Aditya kembali mengingatkan, operator transportasi itu tidak untuk membatasi demand, tetapi untuk menyediakan pola operasional dan layanan yang sesuai dengan kebutuhan demand.
Syafrin Liputo, Kepala Dinas Perhubungan DKI Jakarta menambahkan, dengan pelayanan KRL yang dikembalikan seperti semula maka jarak aman antar penumpang tetap terjaga. "Prinsipnya kita mendukung, karena masih banyak pekerja informal yang melakukan kegiatan," jelasnya.
Terpisah, Budi Rahardjo, Kepala Humas Badan Penyelenggara Transportasi Jabodetabek (BPTJ) menjelaskan, himbauan untuk membatasi pergerakan sudah gencar dilakukan baik oleh pemerintah pusat maupun pemerintah daerah.
"Tugas sektor transportasi adalah bagaimana mengupayakan semaksimal mungkin upaya pencegahan penularan corvid-19 melalui angkutan umum massal. Pembelajaran dari negara lain membuktikan bahwa angkutan umum massal memiliki resiko tinggi untuk penularan, bahkan di negara tertentu dihentikan operasionalnya," jelas Budi.

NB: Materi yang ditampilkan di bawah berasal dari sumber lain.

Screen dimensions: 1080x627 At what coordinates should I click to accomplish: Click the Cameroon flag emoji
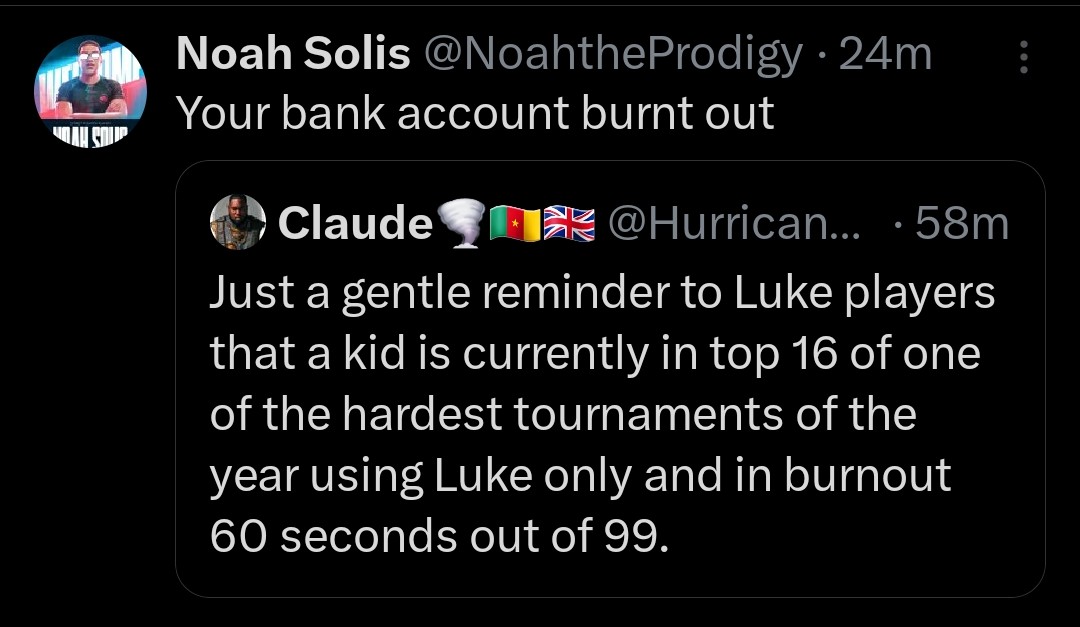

Baca juga: Nasib Buruh di antara Korona dan ”Omnibus Law”
Antisipasi pencegahan di Jabodetabek sebenarnya sudah dilakukan secara bertahap. Sejak beberapa waktu lalu sudah diupayakan agar jumlah penumpang dikurangi agar memungkinkan social distancing.
Harapannya, lanjut Budi, adalah semakin banyak masyarakat sadar untuk beraktivitas di rumah untuk sementara. "Untuk itu maka dilakukan penyesuaian operasional," jelasnya.
Kenyataan pada Senin ini ternyata masih cukup banyak masyarakat yang menggunakan angkutan umum massal khususnya KRL, sehingga dilakukan evaluasi untuk dikembalikan layanannya seperti sedia kala.
"Saya kira permasalahan ini tidak bisa dipecahkan oleh sektor transportasi saja, diperlukan langkah nyata dan kesadaran pihak-pihak lain untuk mengurangi aktivitas secara signifikan terkait penggunaaan angkutan umum massal," jelas Budi.